◆ **WORK ITEM**
Transcribe the records word for word. Leave every picture out.

Stored data:
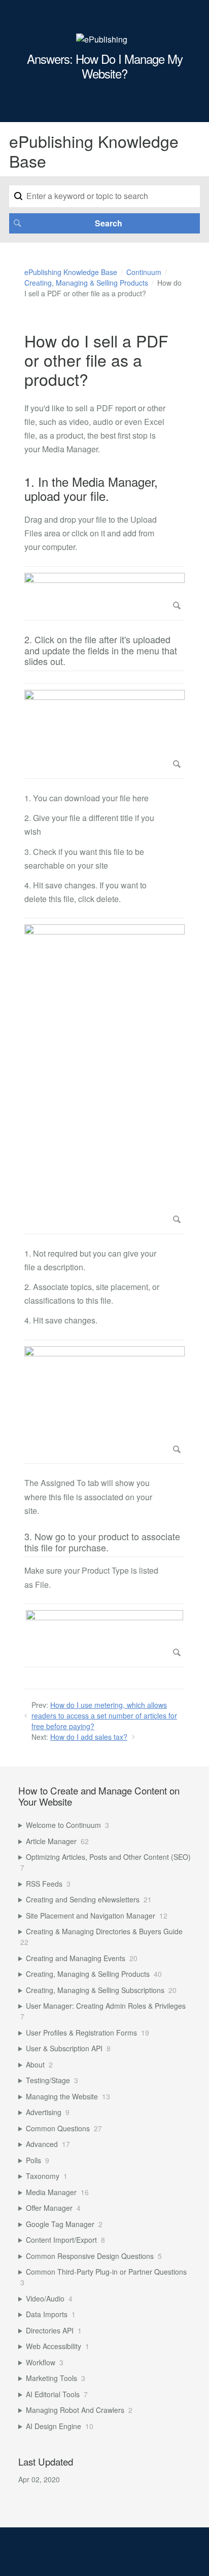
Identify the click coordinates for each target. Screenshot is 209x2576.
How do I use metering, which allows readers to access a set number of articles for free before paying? (104, 1715)
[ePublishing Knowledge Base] (101, 39)
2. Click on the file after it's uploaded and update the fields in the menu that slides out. (100, 651)
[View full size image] (104, 593)
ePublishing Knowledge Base (70, 272)
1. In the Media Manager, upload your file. (91, 489)
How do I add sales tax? (88, 1737)
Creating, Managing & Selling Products (86, 283)
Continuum (143, 272)
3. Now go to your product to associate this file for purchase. (102, 1542)
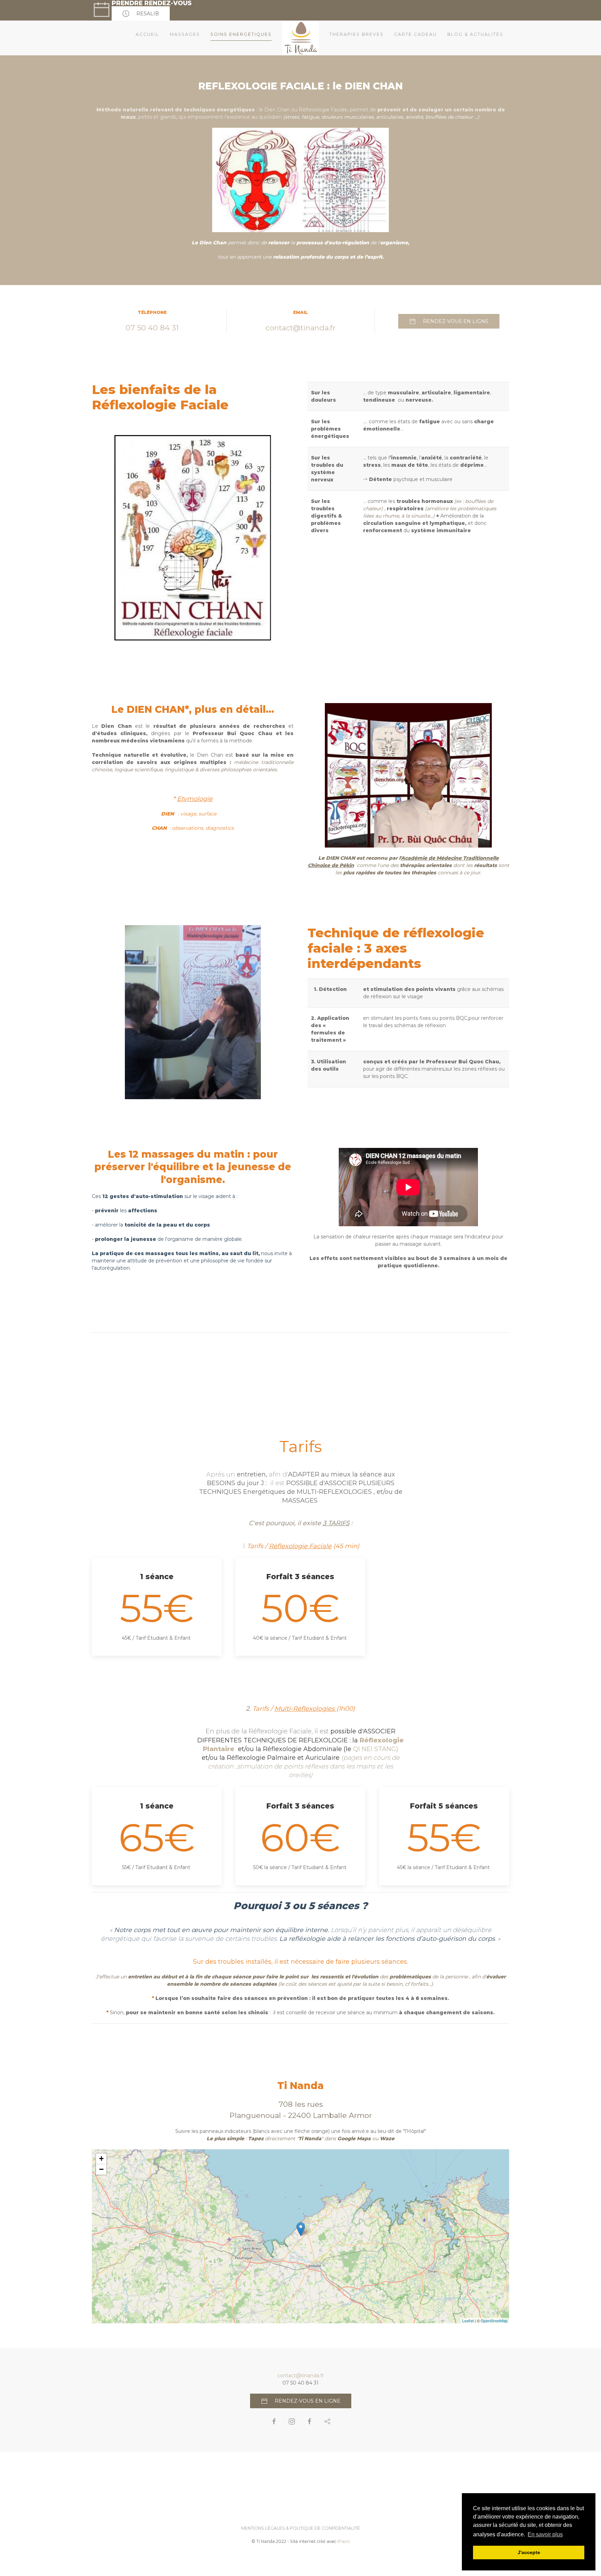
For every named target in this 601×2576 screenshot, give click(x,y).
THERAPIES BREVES (356, 34)
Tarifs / (284, 1708)
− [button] (101, 2169)
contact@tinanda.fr (300, 327)
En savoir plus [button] (545, 2534)
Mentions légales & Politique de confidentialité (300, 2528)
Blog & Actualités (475, 34)
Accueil (147, 34)
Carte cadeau (415, 34)
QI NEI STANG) (375, 1749)
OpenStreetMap (494, 2320)
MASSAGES (185, 34)
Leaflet (468, 2320)
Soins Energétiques (241, 34)
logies (325, 1708)
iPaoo (343, 2541)
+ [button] (101, 2158)
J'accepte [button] (529, 2552)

◆ **ANSWER BELOW**
Identify the click coordinates for each target. Screenshot is 209x2576.
How do I use metering, which allows readers to access a set number of articles for free before paying? (104, 1715)
[ePublishing Knowledge Base] (101, 39)
2. Click on the file after it's uploaded and update the fields in the menu that slides out. (100, 651)
[View full size image] (104, 593)
ePublishing Knowledge Base (70, 272)
1. In the Media Manager, upload your file. (91, 489)
How do I add sales tax? (88, 1737)
Creating, Managing & Selling Products (86, 283)
Continuum (143, 272)
3. Now go to your product to associate this file for purchase. (102, 1542)
For every named target in this 601×2576 screenshot, give click(x,y).
THERAPIES BREVES (356, 34)
Tarifs / (284, 1708)
− [button] (101, 2169)
contact@tinanda.fr (300, 327)
En savoir plus [button] (545, 2534)
Mentions légales & Politique de confidentialité (300, 2528)
Blog & Actualités (475, 34)
Accueil (147, 34)
Carte cadeau (415, 34)
QI NEI STANG) (375, 1749)
OpenStreetMap (494, 2320)
MASSAGES (185, 34)
Leaflet (468, 2320)
Soins Energétiques (241, 34)
logies (325, 1708)
iPaoo (343, 2541)
+ [button] (101, 2158)
J'accepte [button] (529, 2552)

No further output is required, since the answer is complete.